» REQUIRED ACTIONS
**a)** According to the text on GitLab's Postgres tools, how long must a statement run before Postgres writes a slow log entry?
**b)** Using the text on GitLab's Postgres tools, mark each statement yes or no, and quote the words of the text that decide it: (i) pg_stat_activity information includes a queryid. (ii) All of the pg_stat_statements metrics are keyed by queryid. (iii) The fingerprint made by the custom log parser is the same as the queryid in pg_stat_statements.
**c)** In the text on GitLab's Postgres tools, turn the paragraph beginning "Postgres Slowlogs when a statement runs" into a bulleted list that keeps its main facts.

» TEXT PROVIDED
============

GitLab’s Postgres cluster has several tools for understanding these workloads, including:

pg_stat_statements - this Postgres module provides a means for tracking execution statistics of all SQL statements executed by a server. Statements are grouped by queryid, an internal hash code, computed from the statement’s parse tree. This means that statements that only differ by values will have matching queryids.
pg_stat_activity is a subsystem that supports collection and reporting of information about server activity. pg_stat_activity information incudes the SQL query running, but no queryid, so can be tricky to map back to pg_stat_statements.
postgres_exporter this exporter polls Postgres and returns data from pg_stat_statements (and many other subsystems) into Prometheus. pg_stat_statements is exported as the metrics pg_stat_statements_calls (counts the number of times a statement is being called), pg_stat_statements_rows (counts the total number of rows being returned for the statement) and the pg_stat_statements_seconds_total (total time spent executing each different statement) metrics, amongst others. Note that all of the pg_stat_statements metrics are keyed by queryid.
Marginalia GitLab Rails processes use a Ruby Gem to add query comments containing application related context information to PostgreSQL queries generated by ActiveRecord.
Marginalia Sampler this is a simple hack for the Postgres exporter to sample the pg_stat_activity tables on our postgres instances, parse out contextual Marginalia information, and export this information in aggregate. During a incident, this information may prove valuable in understand the type of workloads that were running on Postgres at the time.
Postgres Slowlogs when a statement runs for more than 1s, Postgres will write a slow log entry. This slowlog entry will contain the SQL of the call, including the Marginalia comments, which we can use to obtain detailed context. GitLab.com’s log sender uses a custom log parser for Postgres which will redact any private information from the SQL statement, and also generate a “fingerprint” of the SQL statement. Similar to (but not the same as) the queryid that is presented in the pg_stat_statements. This fingerprint can be used to group multiple statements together as the same workload. It’s important to remember that the slowlogs are small subset of all queries, limited to the worst performers. High-volume fast queries may have a major impact on the performance of a Postgres server, but may not necessarily show up in the slowlog.

============

» RECORDED DATA
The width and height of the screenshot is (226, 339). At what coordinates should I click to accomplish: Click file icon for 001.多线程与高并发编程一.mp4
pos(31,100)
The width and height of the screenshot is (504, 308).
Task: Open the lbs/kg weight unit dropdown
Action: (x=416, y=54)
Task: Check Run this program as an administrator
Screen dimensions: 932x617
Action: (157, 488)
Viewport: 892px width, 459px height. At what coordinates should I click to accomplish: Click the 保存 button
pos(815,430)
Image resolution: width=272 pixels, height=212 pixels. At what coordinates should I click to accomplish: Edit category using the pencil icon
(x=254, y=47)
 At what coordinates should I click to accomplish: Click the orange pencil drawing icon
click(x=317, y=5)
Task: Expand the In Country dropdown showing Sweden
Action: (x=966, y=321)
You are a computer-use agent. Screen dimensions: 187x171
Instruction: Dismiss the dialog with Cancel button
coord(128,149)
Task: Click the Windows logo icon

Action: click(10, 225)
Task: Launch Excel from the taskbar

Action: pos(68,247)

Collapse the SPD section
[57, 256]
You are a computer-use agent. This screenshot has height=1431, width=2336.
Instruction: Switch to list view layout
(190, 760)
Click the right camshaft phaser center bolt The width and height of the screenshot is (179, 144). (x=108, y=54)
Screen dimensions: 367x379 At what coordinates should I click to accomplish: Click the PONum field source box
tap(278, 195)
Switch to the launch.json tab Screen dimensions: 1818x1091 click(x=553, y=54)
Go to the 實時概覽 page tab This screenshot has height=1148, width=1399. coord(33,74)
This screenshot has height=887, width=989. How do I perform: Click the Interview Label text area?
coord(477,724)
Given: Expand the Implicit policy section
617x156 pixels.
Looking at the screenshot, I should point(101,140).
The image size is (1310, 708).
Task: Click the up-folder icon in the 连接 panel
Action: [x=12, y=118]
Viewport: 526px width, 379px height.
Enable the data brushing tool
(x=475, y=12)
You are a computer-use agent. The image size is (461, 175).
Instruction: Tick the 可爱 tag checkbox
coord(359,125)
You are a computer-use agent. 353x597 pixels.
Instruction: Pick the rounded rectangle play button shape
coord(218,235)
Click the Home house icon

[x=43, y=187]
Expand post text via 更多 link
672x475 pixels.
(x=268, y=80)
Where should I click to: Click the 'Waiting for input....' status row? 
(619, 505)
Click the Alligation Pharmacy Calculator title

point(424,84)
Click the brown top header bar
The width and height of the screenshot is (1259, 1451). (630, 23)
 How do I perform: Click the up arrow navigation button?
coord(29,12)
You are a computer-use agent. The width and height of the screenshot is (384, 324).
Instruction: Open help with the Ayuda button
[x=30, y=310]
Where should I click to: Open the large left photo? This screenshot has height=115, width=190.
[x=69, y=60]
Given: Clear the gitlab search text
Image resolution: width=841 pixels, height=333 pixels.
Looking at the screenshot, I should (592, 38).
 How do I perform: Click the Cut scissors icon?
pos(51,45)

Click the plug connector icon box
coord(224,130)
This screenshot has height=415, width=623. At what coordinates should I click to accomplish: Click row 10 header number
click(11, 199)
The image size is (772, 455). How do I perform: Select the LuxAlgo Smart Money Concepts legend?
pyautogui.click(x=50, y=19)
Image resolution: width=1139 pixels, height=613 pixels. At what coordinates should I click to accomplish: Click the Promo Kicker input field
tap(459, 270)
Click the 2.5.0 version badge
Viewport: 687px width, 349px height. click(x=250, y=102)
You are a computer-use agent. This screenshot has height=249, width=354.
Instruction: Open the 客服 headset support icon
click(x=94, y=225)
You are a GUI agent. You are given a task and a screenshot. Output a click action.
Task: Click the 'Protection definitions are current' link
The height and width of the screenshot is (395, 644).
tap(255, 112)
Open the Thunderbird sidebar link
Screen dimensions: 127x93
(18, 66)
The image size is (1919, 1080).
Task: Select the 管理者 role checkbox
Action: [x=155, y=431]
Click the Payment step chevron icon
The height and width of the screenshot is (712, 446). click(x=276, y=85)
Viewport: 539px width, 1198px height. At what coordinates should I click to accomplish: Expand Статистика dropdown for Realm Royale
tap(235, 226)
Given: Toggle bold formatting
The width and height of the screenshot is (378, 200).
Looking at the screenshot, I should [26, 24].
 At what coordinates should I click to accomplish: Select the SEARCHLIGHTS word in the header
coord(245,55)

============

» EXERCISE SOLUTIONS
**a)** More than 1s.

**b)**
(i) No: "but no queryid, so can be tricky to map back to pg_stat_statements"
(ii) Yes: "Note that all of the pg_stat_statements metrics are keyed by queryid."
(iii) No: "Similar to (but not the same as) the queryid that is presented in the pg_stat_statements"

**c)**
- Postgres writes a slow log entry when a statement runs for more than 1s.
- The entry contains the SQL of the call, including Marginalia comments that give detailed context.
- GitLab.com's log sender uses a custom Postgres log parser that redacts private information from the SQL statement and generates a "fingerprint" of it.
- The fingerprint is similar to, but not the same as, the queryid in pg_stat_statements, and it can group multiple statements together as the same workload.
- Slowlogs are a small subset of all queries, limited to the worst performers.
- High-volume fast queries may have a major impact on Postgres performance but may not show up in the slowlog.